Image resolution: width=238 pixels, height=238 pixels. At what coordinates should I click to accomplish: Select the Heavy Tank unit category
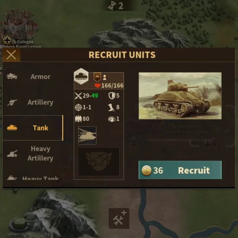coord(33,177)
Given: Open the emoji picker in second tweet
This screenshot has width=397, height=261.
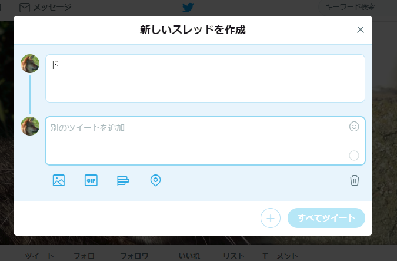Looking at the screenshot, I should pos(354,126).
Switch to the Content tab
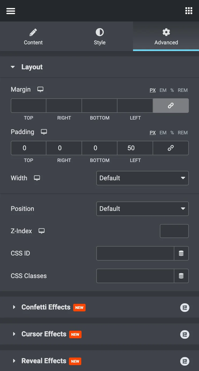 tap(33, 37)
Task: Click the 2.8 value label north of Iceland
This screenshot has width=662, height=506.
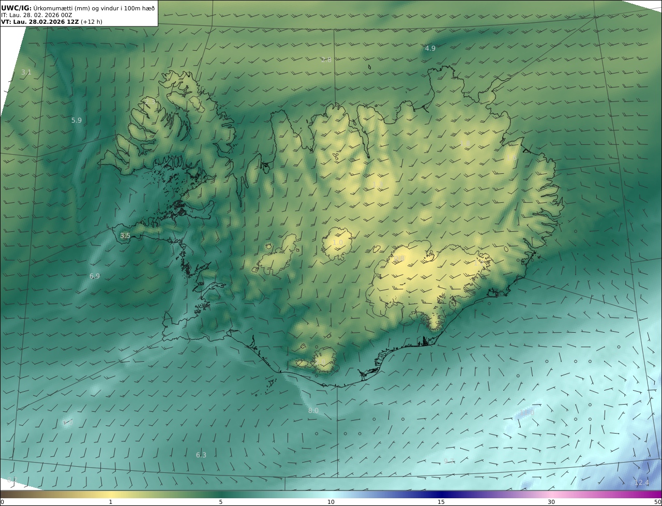Action: point(326,60)
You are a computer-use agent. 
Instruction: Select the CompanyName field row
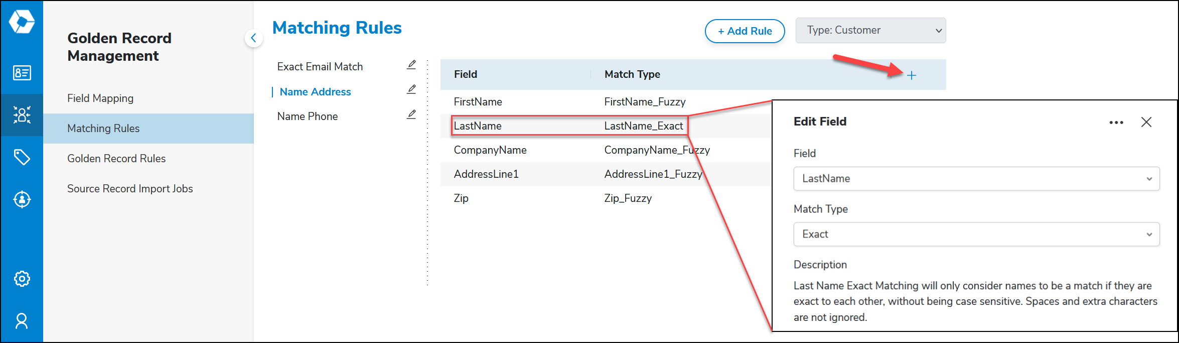click(x=606, y=150)
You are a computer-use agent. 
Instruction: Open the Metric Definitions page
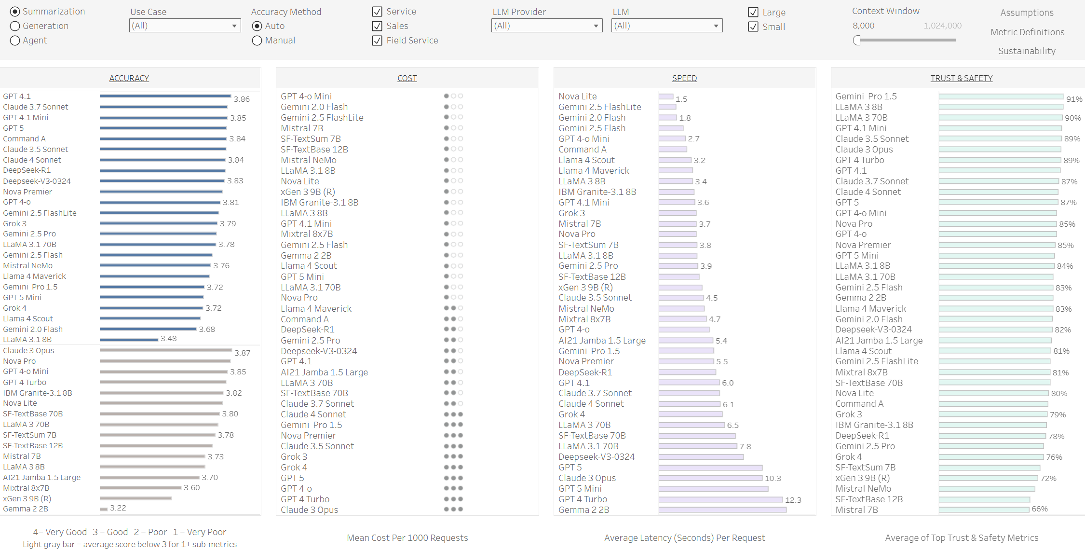pos(1027,32)
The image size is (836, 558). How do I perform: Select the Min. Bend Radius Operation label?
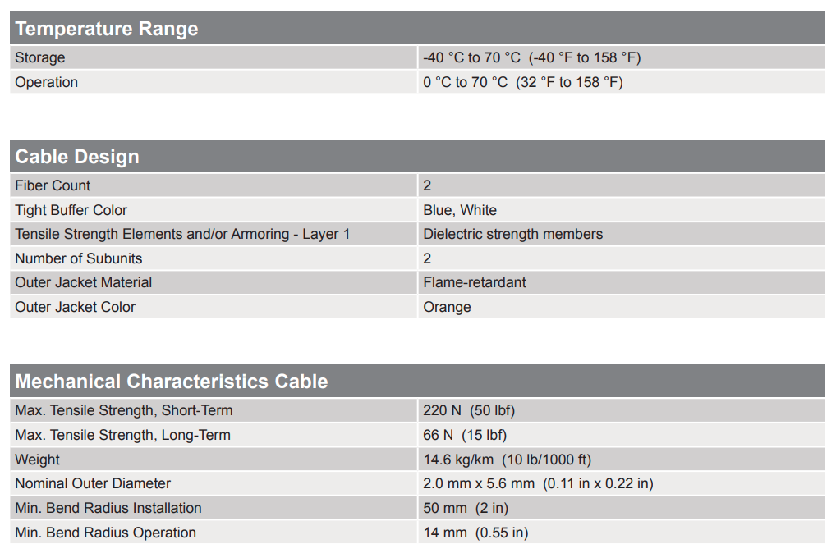click(105, 533)
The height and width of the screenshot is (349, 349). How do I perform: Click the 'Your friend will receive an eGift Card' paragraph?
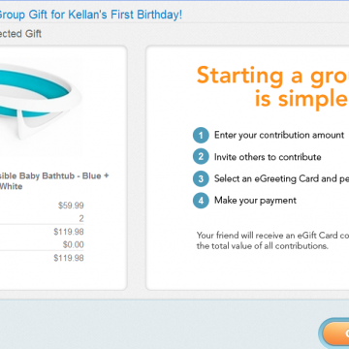tap(272, 240)
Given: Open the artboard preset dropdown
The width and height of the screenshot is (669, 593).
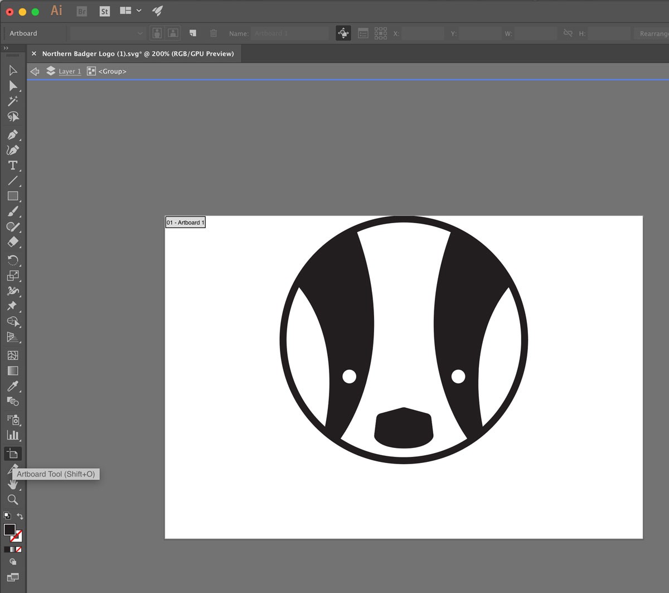Looking at the screenshot, I should pos(107,33).
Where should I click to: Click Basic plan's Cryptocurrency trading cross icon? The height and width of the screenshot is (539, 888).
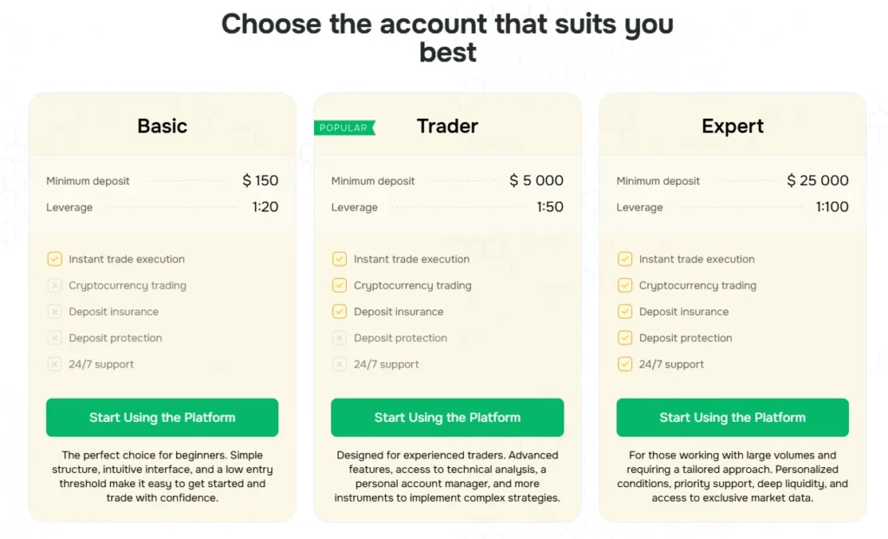point(55,285)
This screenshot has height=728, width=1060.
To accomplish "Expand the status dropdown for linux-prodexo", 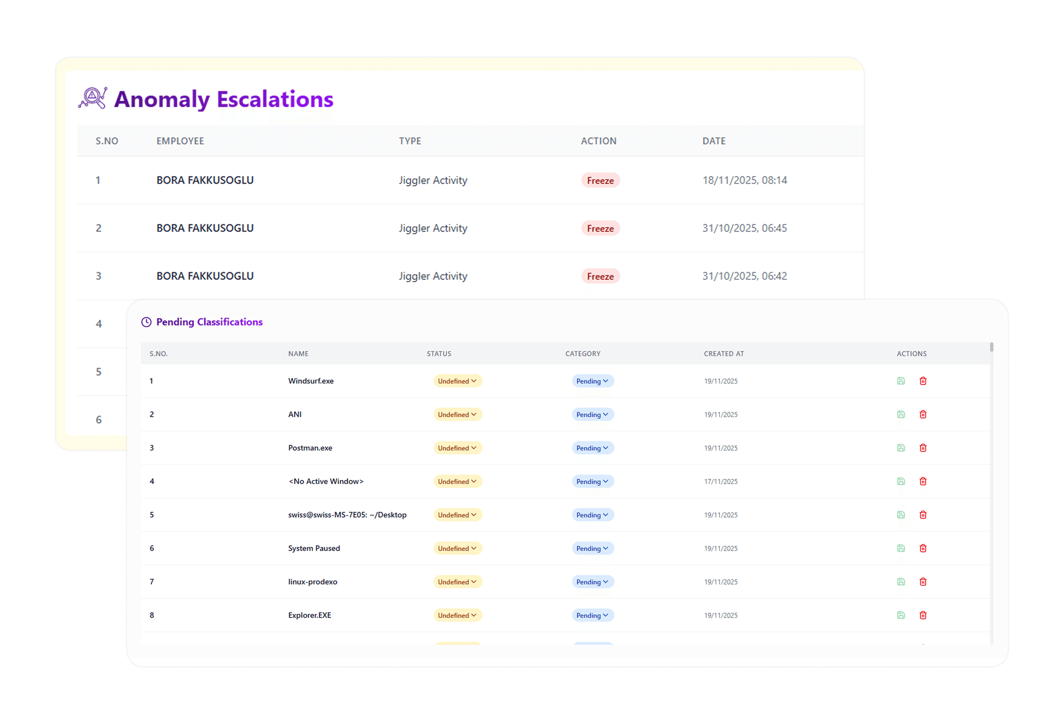I will (457, 582).
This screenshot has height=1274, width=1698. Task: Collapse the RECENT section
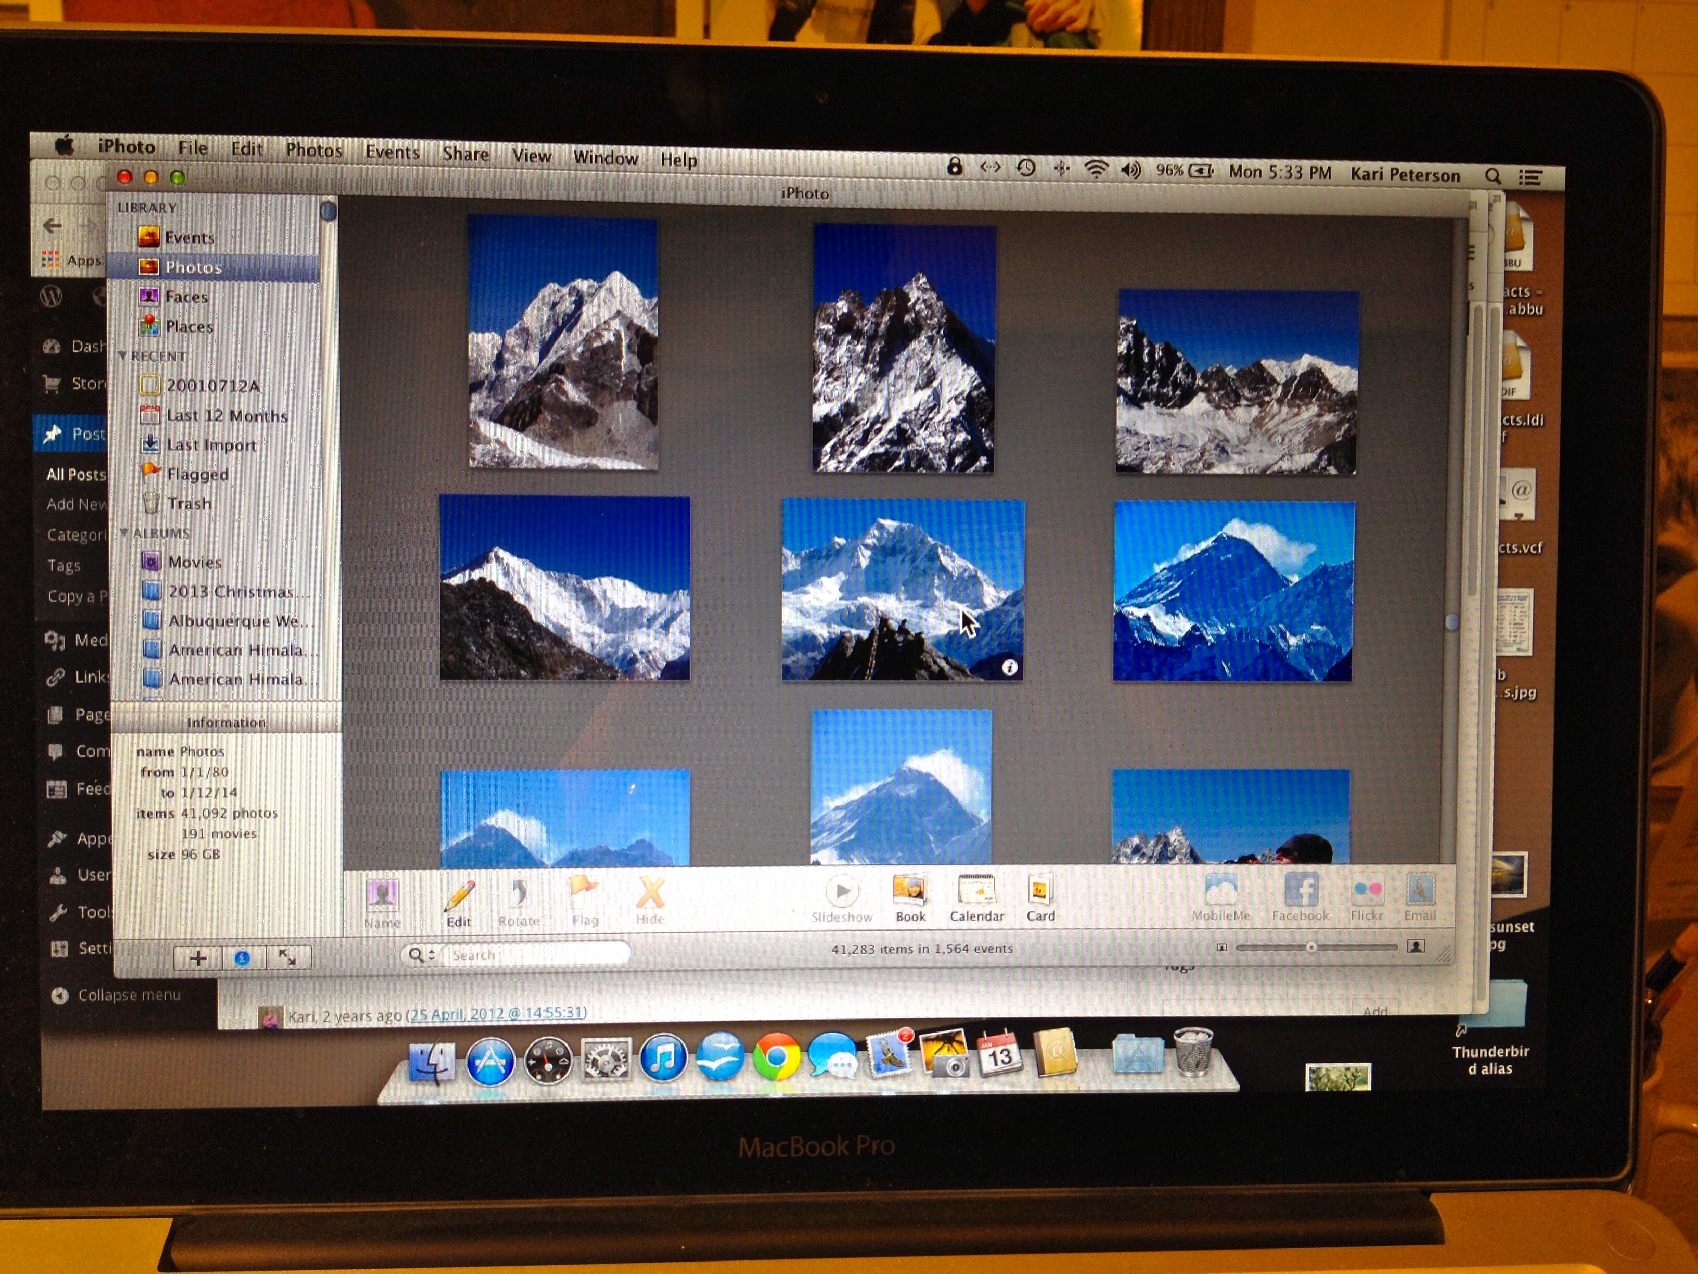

* * * * * * *

* [DIRECTIVE] Count the lines in the rows above that contain the word "Open", and give only that number.

* [EXERCISE RESPONSE] 3